(INPUT)

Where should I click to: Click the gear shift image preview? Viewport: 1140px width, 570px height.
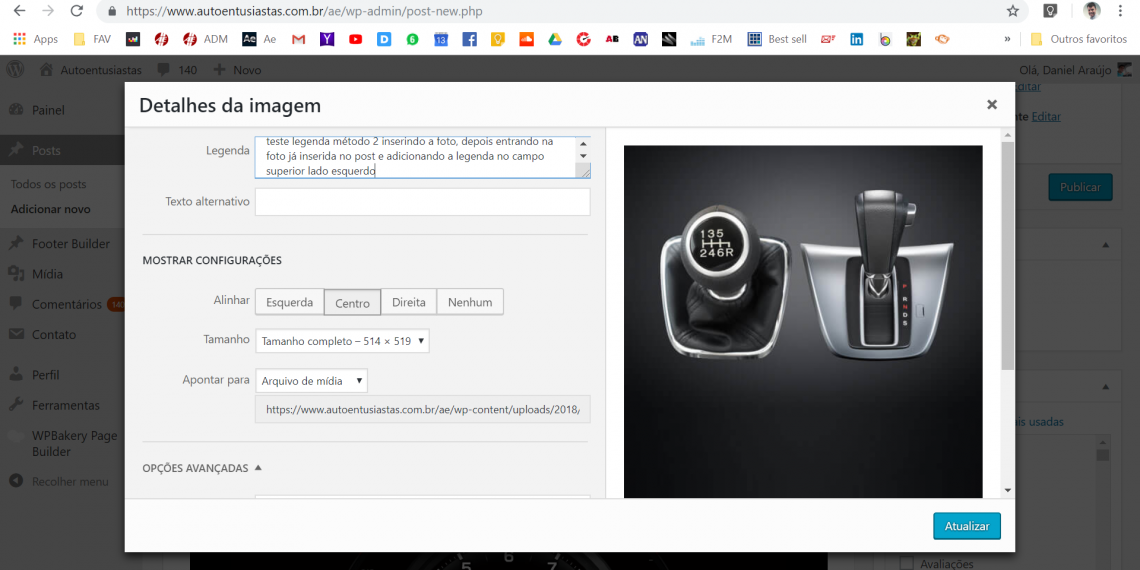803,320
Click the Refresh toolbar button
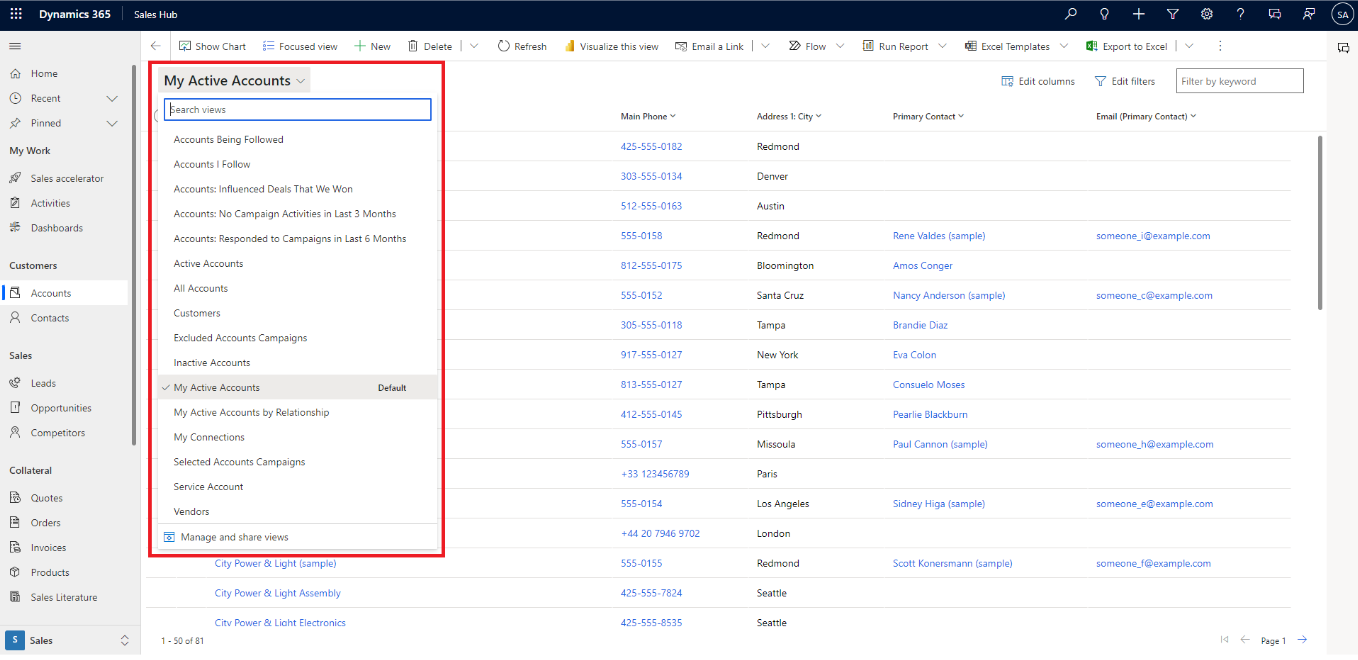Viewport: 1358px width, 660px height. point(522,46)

(End INPUT)
(INPUT)

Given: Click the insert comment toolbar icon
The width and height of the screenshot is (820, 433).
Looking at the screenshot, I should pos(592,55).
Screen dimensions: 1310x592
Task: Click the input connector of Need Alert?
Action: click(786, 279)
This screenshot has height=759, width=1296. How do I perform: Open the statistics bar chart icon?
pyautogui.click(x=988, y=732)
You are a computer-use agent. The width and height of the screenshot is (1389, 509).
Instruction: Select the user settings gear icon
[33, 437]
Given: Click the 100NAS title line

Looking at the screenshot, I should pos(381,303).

(End INPUT)

[WORK REQUIRED] Where the listing above reaches the line that contains "Given: Click the insert comment toolbar icon", start retyping, and finish with the line that contains "You are a computer-use"; reproduce those lines exactly and no others.

[YOUR SOLUTION]
Given: Click the insert comment toolbar icon
The width and height of the screenshot is (820, 433).
Looking at the screenshot, I should pos(592,55).
Screen dimensions: 1310x592
Task: Click the input connector of Need Alert?
Action: click(786, 279)
This screenshot has height=759, width=1296. How do I perform: Open the statistics bar chart icon?
pyautogui.click(x=988, y=732)
You are a computer-use agent. The width and height of the screenshot is (1389, 509).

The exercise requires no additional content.